Mrs. Eddy sah vor, daß in ihrer Kirche in jedem Sonntagsgottesdienst die Worte des Johannes gelesen werden: „Jetzt sind wir die Söhne Gottes; und es ist noch nicht erschienen, was wir sein werden. Wir wissen aber, wenn es erscheinen wird, daß wir ihm gleich sein werden; denn wir werden ihn sehen, wie er ist”. Wir nähern uns Gott, indem wir den Einzelmenschen, das Bewußtsein, das Johannes den Sohn Gottes nannte, verstehen. Mit dem volleren Verständnis unserer individuellen Gottessohnschaft muß eine größere Klarheit der geistigen Einheit mit allem, was ist, kommen; aber der Einzelmensch wird dadurch nicht vernichtet, sondern immer verherrlicht.
Die Lehren des Meisters und Mrs. Eddys zeigen uns klar, wie wir vom Standpunkt individueller Wirkung aus denken müssen. Der Meister lehrte immer von der einen Ursache, dem Vater, und vom Menschen Seinem Sohn oder der Wirkung. Gott ist immer Ursache. Der Mensch, einzeln und als Gattung, ist immer Wirkung. Er ist eins mit seiner Ursache, aber nie Ursache. Mrs. Eddy schreibt (Wissenschaft und Gesundheit, S. 336): „Gott und der Mensch sind nicht ein und dasselbe; aber in der Ordnung der göttlichen Wissenschaft bestehen Gott und der Mensch zusammen und sind ewig”.
Um Gott und unserem Einssein mit Ihm immer näher zu kommen, müssen wir mehr von den Eigenschaften Gottes widerspiegeln. Diese verbinden uns mit ihrer Quelle. Sie bringen uns zum Berg der Offenbarung. Nichts anderes kann oder wird dies tun. Der Meister betonte geduldig diesen einfachen Weg des Fortschritts mit Erklärungen wie: „Selig sind, die reines Herzens sind; denn sie werden Gott schauen”. „Alles nun, was ihr wollt, daß euch die Leute tun sollen, das tut ihr ihnen auch”. Mrs.
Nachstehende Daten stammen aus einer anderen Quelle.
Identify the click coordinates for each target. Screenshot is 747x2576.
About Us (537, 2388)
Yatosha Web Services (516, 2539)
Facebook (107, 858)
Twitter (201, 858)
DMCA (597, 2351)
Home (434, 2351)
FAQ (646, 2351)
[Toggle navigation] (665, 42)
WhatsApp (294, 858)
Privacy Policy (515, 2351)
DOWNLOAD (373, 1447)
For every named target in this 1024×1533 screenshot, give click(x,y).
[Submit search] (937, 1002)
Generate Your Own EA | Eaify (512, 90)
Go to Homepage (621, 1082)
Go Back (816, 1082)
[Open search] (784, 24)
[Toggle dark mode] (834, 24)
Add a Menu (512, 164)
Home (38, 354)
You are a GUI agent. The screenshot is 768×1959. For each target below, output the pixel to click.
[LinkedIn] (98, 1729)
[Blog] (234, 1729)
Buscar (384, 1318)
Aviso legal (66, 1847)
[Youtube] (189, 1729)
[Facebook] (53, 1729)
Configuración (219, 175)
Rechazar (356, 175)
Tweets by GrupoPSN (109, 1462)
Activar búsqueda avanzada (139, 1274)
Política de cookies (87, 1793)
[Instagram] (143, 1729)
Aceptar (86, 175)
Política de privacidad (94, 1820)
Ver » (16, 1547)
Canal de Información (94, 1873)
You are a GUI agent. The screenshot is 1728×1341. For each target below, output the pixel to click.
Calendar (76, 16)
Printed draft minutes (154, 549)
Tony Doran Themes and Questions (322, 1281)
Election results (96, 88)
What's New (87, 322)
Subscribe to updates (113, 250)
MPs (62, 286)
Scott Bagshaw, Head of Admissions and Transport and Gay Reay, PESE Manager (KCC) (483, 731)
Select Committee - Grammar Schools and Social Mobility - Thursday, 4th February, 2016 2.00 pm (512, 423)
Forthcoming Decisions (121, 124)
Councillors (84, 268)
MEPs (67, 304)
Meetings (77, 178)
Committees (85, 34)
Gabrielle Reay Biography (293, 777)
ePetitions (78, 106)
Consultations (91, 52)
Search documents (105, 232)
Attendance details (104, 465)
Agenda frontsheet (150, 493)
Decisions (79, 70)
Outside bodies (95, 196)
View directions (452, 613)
Eddy zeigte beharrlich denselben Christusweg zum wirklichen Sein: „Studiere den Buchstaben gründlich und nimm den Geist in dich auf” (Wissenschaft und Gesundheit, S. 495). „Das Lebenselement, das Herz und die Seele der Christlichen Wissenschaft ist die Liebe” (Wissenschaft und Gesundheit, S. 113). Wir finden die Einheit Gottes und des Menschen, einzeln und in Gesamtheit, in der Vaterschaft und der Mutterschaft Gottes, die alle Individualitäten umfaßt, welche zusammengenommen die Menschenfamilie ergeben.